**What is expected**
Check each line of the material that follows, and copy those holding the string "computer".

**The data**
<<<<

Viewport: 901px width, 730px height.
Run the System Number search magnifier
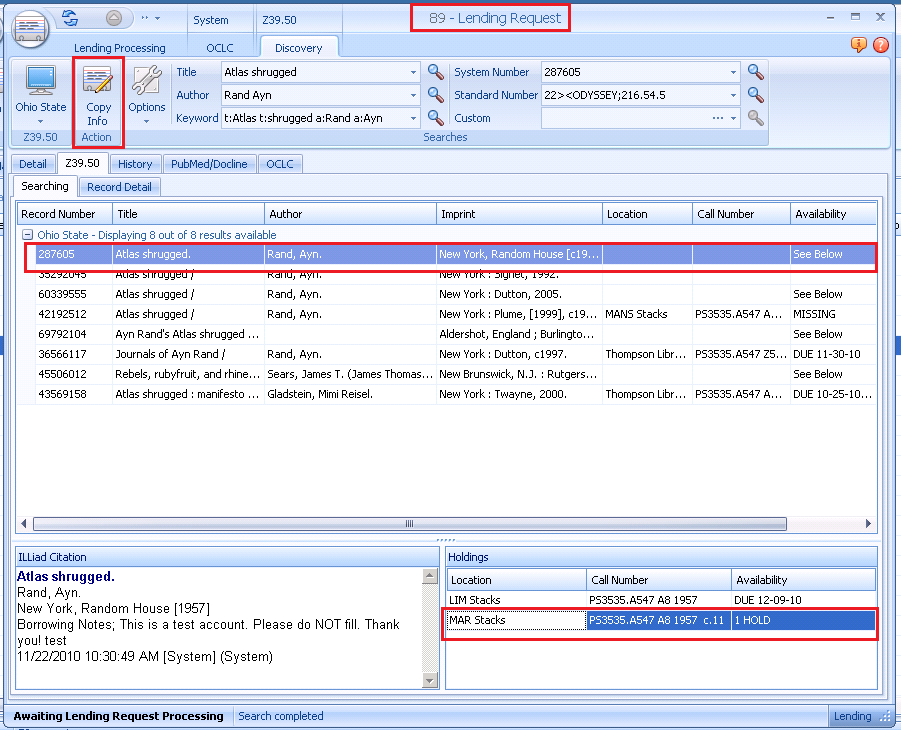756,72
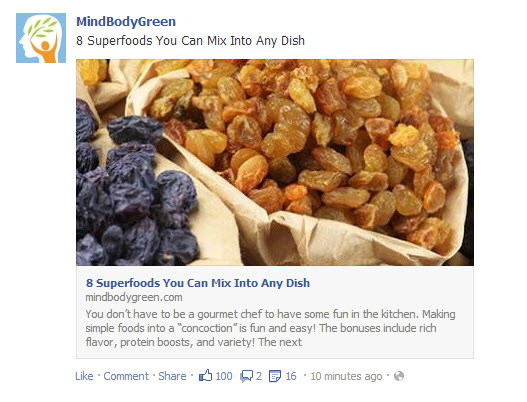The width and height of the screenshot is (527, 402).
Task: Like this post using the Like link
Action: point(84,376)
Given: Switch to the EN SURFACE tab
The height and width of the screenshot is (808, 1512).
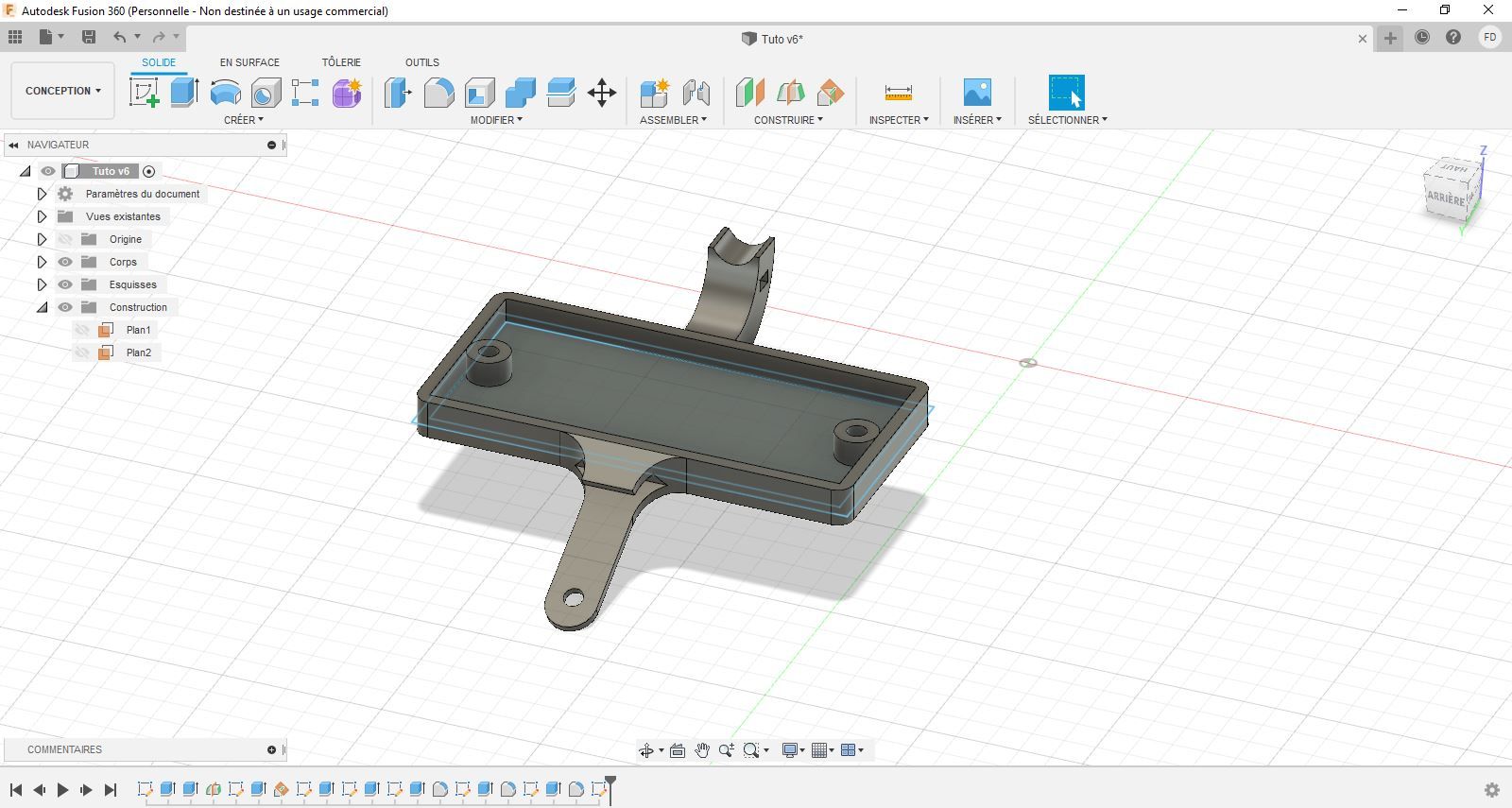Looking at the screenshot, I should point(249,62).
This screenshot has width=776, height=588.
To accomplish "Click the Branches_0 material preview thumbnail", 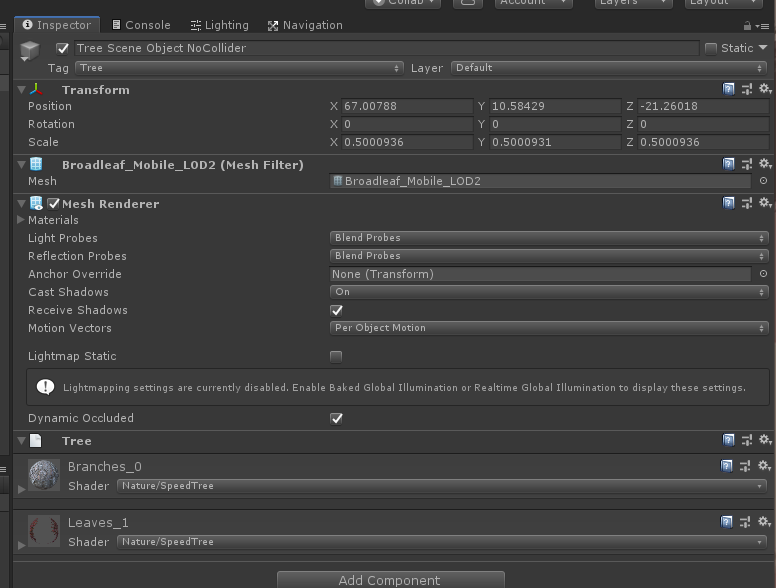I will click(x=44, y=475).
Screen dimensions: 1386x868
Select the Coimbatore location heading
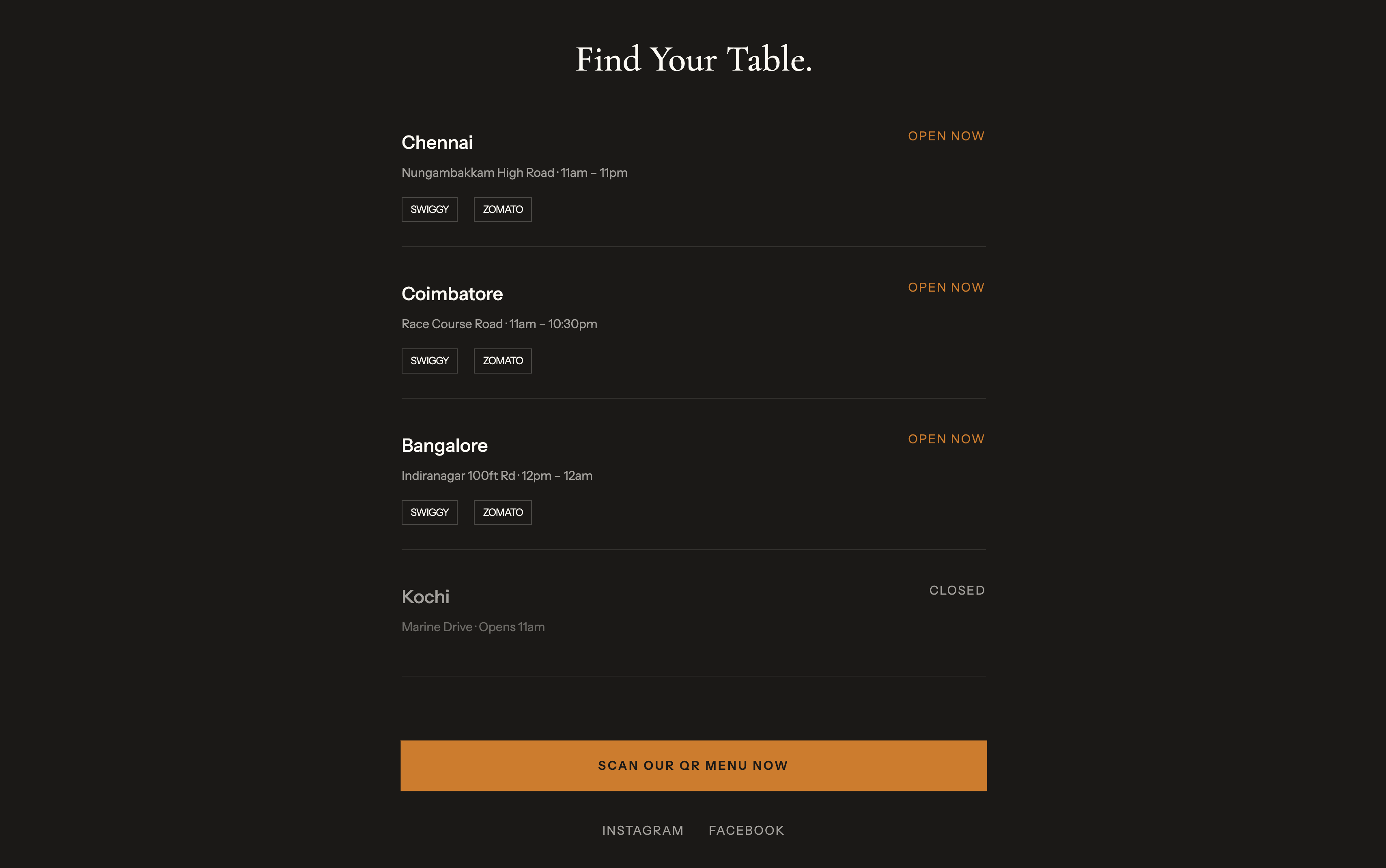pyautogui.click(x=452, y=294)
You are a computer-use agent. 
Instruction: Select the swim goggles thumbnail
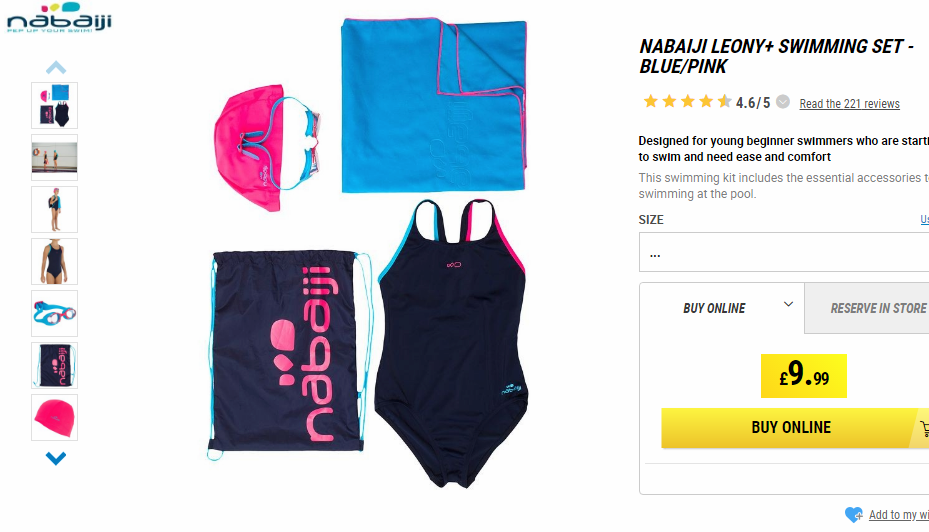tap(55, 313)
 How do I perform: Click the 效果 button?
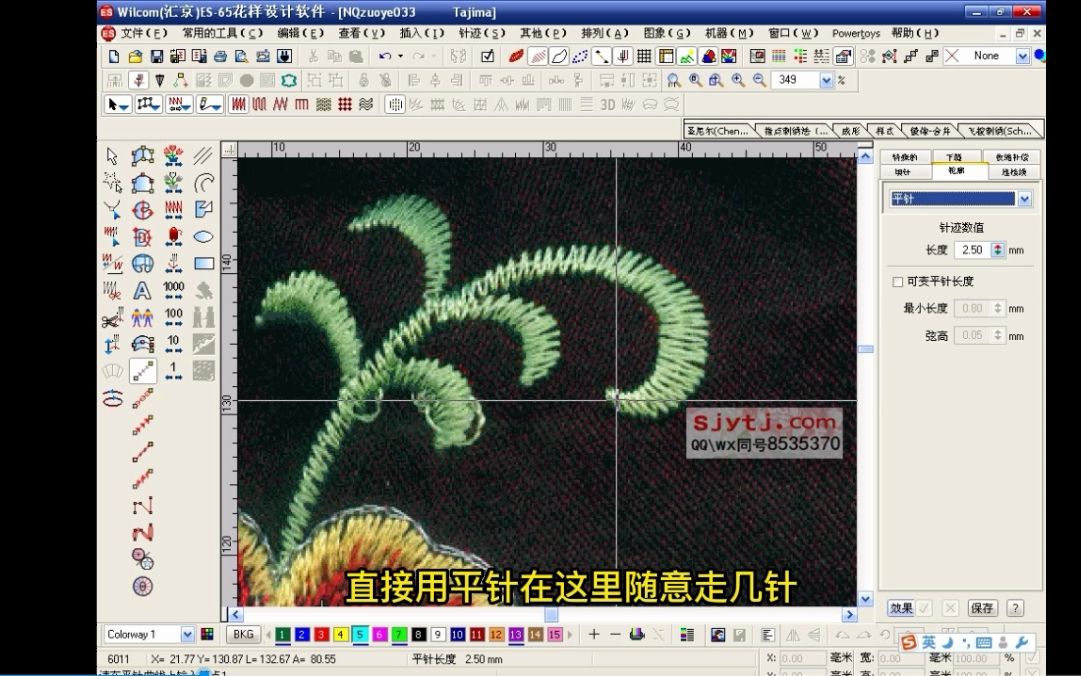point(900,608)
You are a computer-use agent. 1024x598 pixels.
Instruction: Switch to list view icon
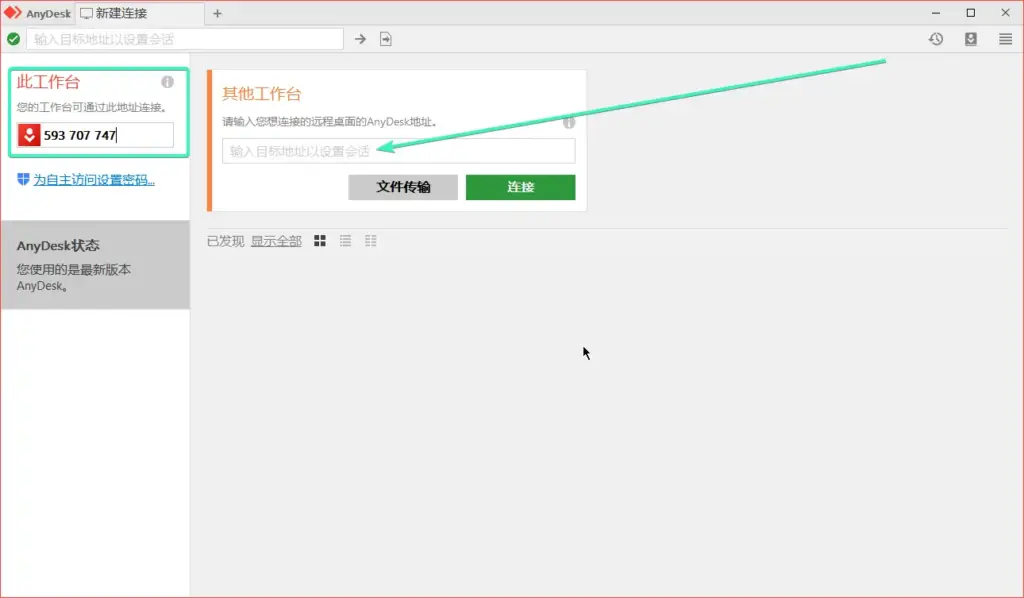coord(345,240)
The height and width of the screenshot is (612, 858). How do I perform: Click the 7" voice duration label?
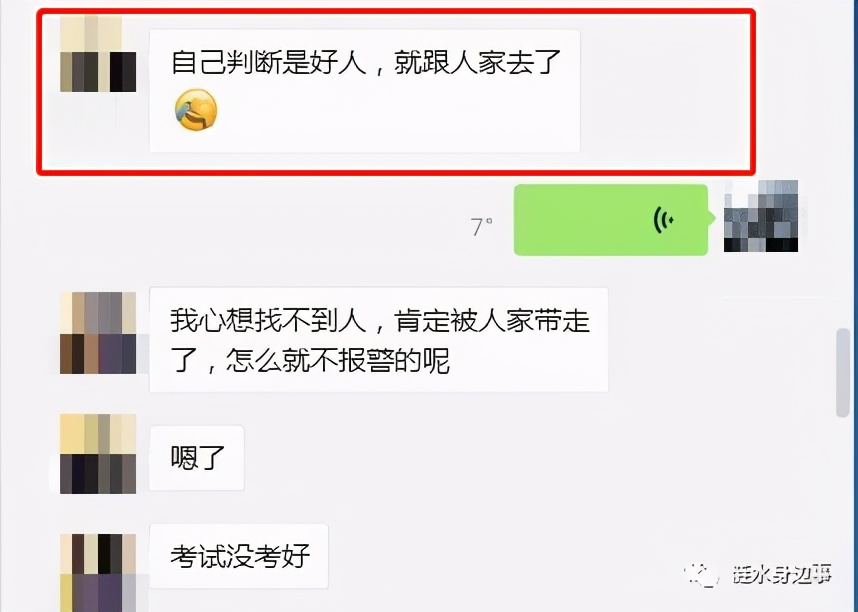(x=482, y=226)
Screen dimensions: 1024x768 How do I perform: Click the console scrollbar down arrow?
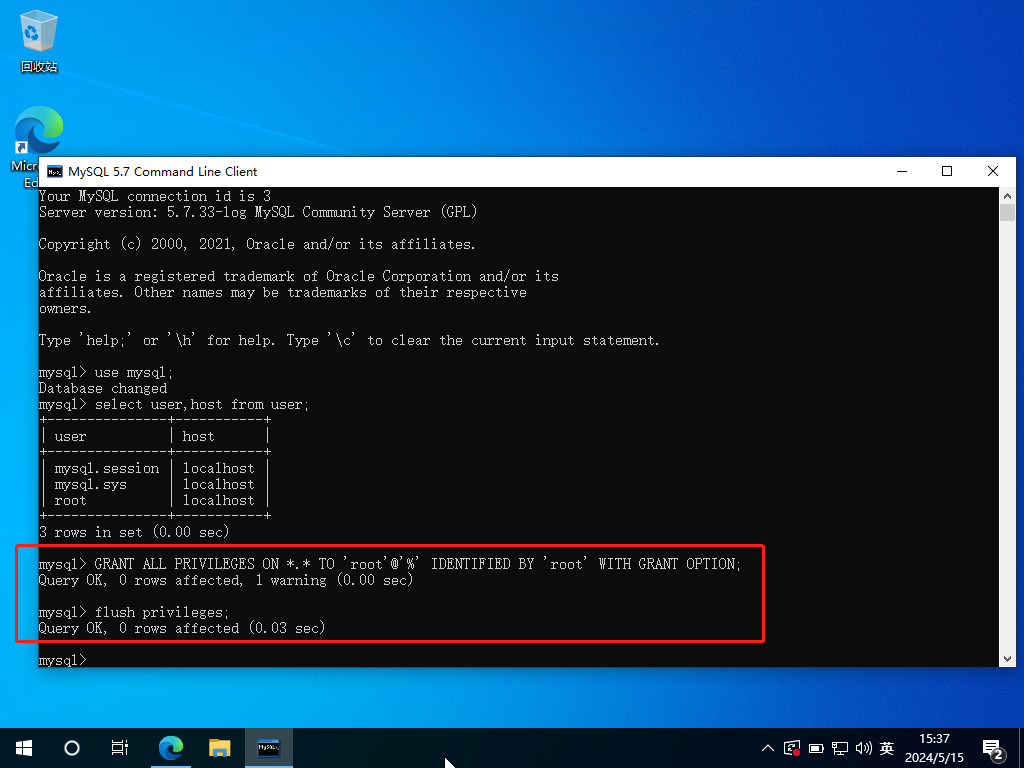point(1007,658)
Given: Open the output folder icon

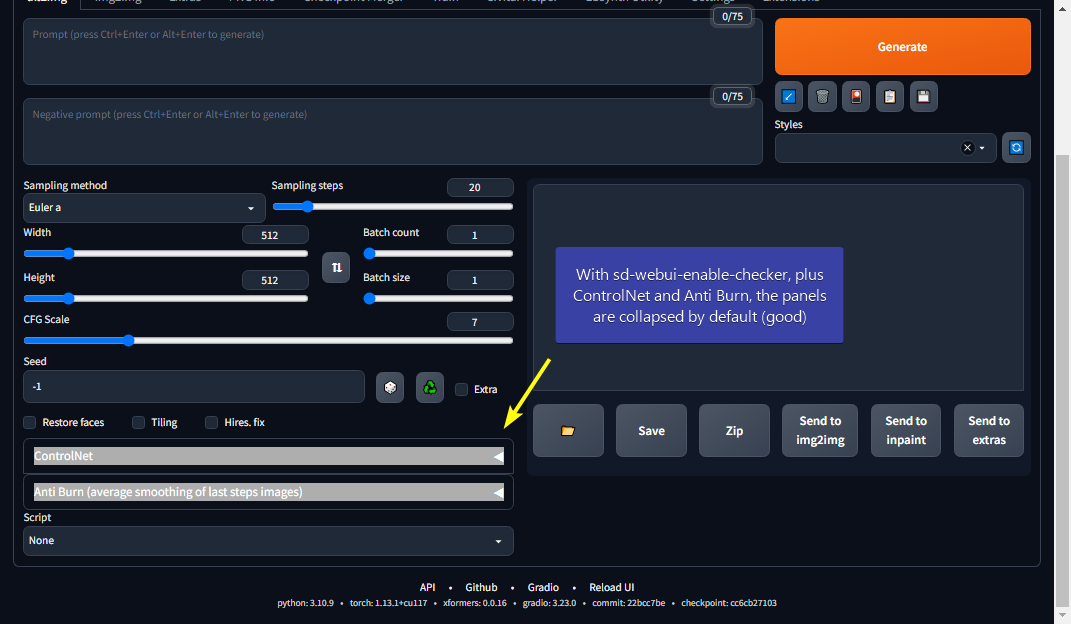Looking at the screenshot, I should coord(568,430).
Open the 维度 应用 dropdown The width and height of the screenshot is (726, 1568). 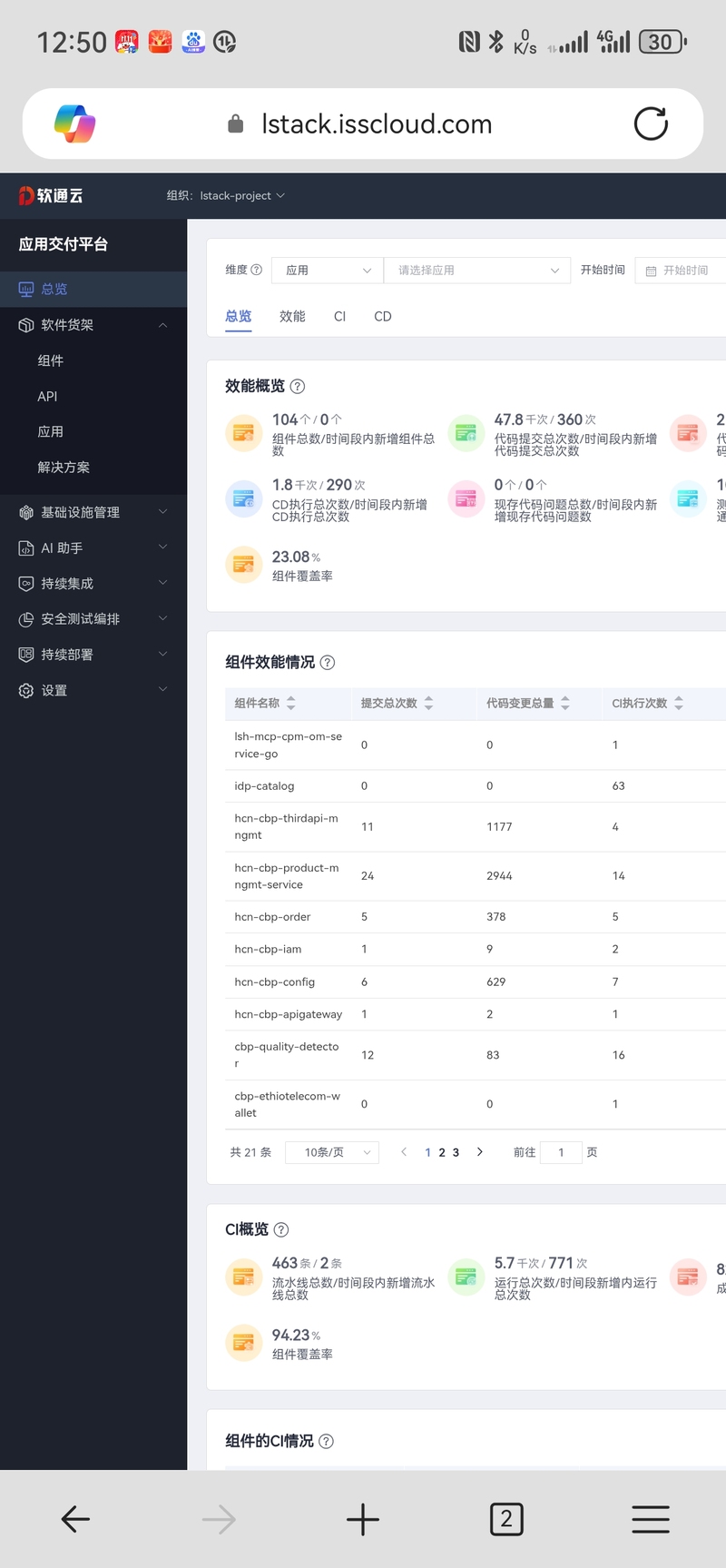pos(328,271)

>>>>

**Result of this task**
You are a computer-use agent. 
You are a computer-use agent. 1024x598 pixels.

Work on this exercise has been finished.